Today, VanDenend has traded his running spikes for a desk job, but he still represents the Tigerhawks as the director of operations for the men’s cross-country team.

No longer working to take down school records, the Glen Ellyn, Ill., native is now responsible for making sure the program runs smoothly so new athletes can strive to best his marks.

“He puts together travel itinerary, compiles recruiting lists — really does the managerial work for the team,” said assistant cross-country coach Tad Hulst. “He’s another set of eyes. He’s been in Wieczorek’s program when it was at its best, so he can help the guys using that knowledge he’s gained from that background.”

Last season, VanDenend served as an assistant coach for perennial Big Ten power Wisconsin. With his new job for Iowa, he will have experience in both facet of collegiate coaching as both an on-field teacher and an organizer.

“I want to some day be a college cross-country and track and field coach,” he said. “Wieczorek is a very relaxed coach. He’s taught me a lot about trusting your athletes. Too many coaches try to control your entire life. He knows he’s gotten the right kind of people.”

Wieczorek said he thinks that with VanDenend’s new job as an administrator, his transition from athlete to coach will be much smoother than if he had simply jumped from assistant coach to head coach.

“As an athlete, it’s really you first,” Wieczorek said. “As a coach, you serve the athletes first. You’re the one up in the morning making sure breakfast is ready.”

He joked, “In college, Micah had a coach who catered to his every need. I hope he’s learned from that and will treat runners, such as Nick Holmes, like he’s his $50,000 hunting dog.”

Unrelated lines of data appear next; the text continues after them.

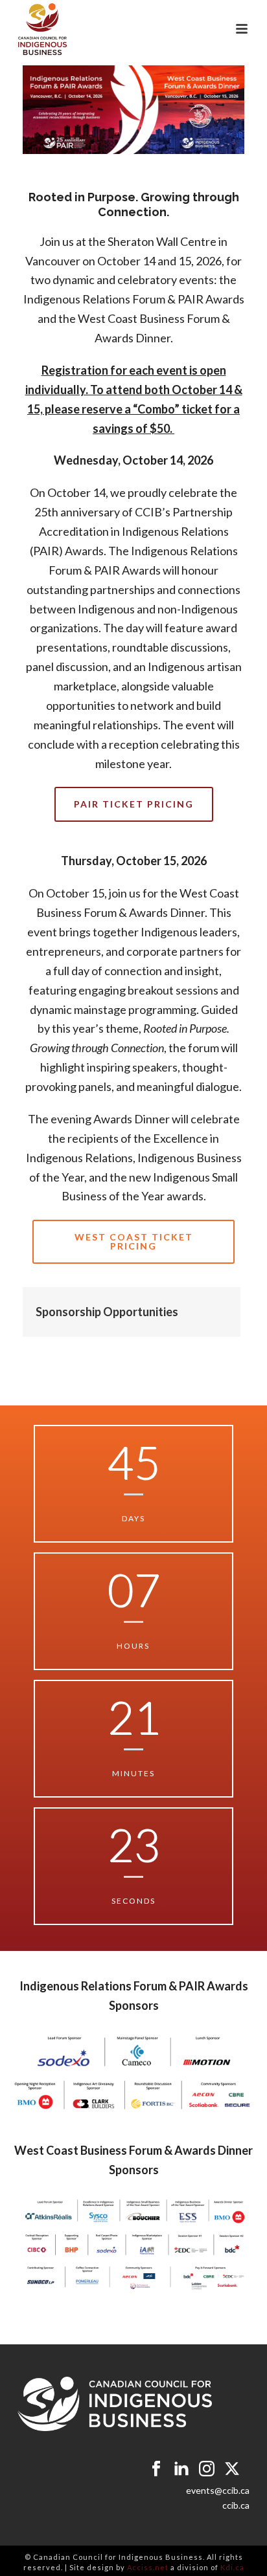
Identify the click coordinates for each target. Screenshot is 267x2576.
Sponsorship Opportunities (107, 1312)
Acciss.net (147, 2567)
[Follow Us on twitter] (232, 2469)
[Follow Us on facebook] (156, 2469)
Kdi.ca (232, 2567)
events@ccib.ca (218, 2490)
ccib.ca (236, 2505)
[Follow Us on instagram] (207, 2469)
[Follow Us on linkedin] (181, 2469)
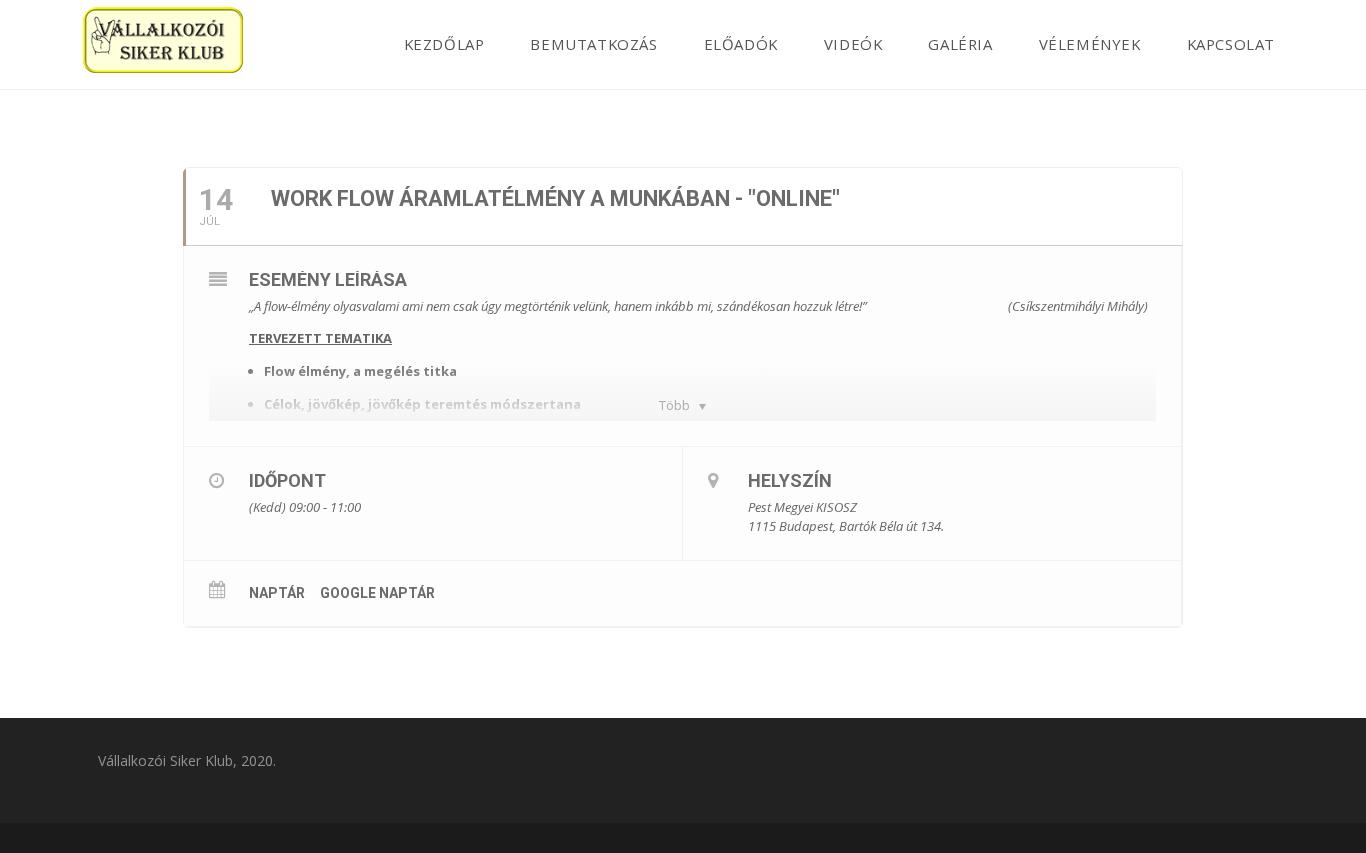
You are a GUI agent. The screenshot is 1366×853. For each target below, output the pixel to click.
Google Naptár (377, 593)
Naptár (277, 593)
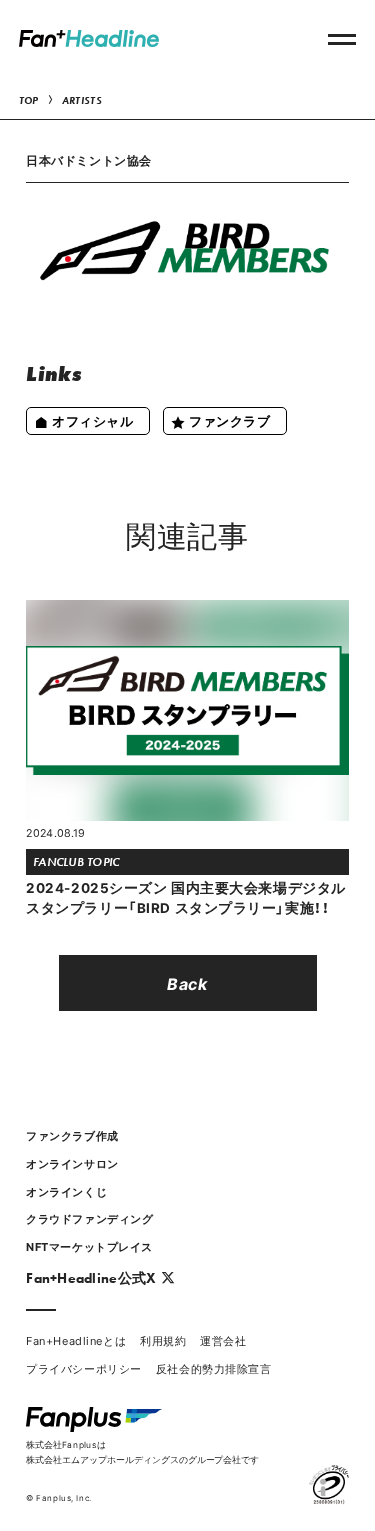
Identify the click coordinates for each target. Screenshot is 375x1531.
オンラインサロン (72, 1163)
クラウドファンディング (89, 1218)
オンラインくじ (66, 1191)
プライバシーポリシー (84, 1368)
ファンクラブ (229, 420)
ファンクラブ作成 (72, 1135)
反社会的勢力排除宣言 (214, 1368)
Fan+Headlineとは (76, 1340)
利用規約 (163, 1340)
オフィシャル (92, 420)
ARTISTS (82, 100)
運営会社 (223, 1340)
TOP (29, 100)
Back (187, 983)
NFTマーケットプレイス (89, 1246)
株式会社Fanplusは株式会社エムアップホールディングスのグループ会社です (142, 1451)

More often than not, Wieczorek said, great athletes don’t make great coaches, lacking the hunger and the ability to get the most out of athletes who don’t have the same ability.

One factor that could help VanDenend break that mold could be the injuries he suffered during his time at Iowa. After repeated redshirts and being held out of track seasons while recovering from injuries, VanDenend, a freshman in 2002, finally completed his collegiate career in 2008.

“Micah didn’t accomplish all the things he could have if he had stayed healthy,” Wieczorek said. “He’s an extremely mentally tough guy. He’s got a hunger to learn that you need when you’re a coach.”